- **ABOUT THIS EXERCISE**
The number of lines holding the string "will" is all that is wanted; count them in the records below.
===== DATA LISTING =====
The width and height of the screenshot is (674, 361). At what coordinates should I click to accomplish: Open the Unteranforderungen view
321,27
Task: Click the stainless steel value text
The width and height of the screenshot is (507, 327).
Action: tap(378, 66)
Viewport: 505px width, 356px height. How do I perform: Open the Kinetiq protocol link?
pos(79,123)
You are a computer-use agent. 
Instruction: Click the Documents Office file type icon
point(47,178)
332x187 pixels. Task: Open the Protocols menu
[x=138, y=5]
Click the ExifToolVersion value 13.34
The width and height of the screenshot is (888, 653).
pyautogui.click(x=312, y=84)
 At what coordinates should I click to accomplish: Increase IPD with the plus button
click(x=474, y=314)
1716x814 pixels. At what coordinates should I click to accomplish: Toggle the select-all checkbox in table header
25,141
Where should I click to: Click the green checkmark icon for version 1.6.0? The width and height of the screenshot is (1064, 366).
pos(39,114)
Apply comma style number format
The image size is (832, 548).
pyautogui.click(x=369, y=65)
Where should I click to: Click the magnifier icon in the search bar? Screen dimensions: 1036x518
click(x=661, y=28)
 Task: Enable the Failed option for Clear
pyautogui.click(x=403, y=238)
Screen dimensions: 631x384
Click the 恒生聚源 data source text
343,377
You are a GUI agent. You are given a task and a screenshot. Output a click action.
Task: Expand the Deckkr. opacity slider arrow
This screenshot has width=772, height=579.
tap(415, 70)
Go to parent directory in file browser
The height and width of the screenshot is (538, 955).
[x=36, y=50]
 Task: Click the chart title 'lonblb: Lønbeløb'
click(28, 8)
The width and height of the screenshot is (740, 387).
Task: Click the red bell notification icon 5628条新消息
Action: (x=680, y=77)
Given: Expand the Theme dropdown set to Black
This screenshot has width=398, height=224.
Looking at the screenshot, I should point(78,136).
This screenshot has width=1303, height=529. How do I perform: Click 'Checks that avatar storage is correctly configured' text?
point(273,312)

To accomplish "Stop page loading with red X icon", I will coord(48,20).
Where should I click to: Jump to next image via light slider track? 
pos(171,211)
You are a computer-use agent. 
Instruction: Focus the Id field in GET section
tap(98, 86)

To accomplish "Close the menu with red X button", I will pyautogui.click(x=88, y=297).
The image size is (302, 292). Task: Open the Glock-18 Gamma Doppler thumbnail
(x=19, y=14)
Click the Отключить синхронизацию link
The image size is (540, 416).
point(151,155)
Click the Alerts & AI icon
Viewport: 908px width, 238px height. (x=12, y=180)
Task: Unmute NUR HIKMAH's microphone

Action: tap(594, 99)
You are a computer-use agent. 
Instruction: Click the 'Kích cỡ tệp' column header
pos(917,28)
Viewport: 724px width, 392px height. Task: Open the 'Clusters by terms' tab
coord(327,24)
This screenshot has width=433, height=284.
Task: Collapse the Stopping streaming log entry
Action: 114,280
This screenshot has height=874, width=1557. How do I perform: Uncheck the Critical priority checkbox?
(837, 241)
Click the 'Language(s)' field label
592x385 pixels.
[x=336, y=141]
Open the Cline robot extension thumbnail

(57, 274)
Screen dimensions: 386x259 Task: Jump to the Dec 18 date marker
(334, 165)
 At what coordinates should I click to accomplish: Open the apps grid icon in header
=====
- **RESPONSE TO THIS TASK**
2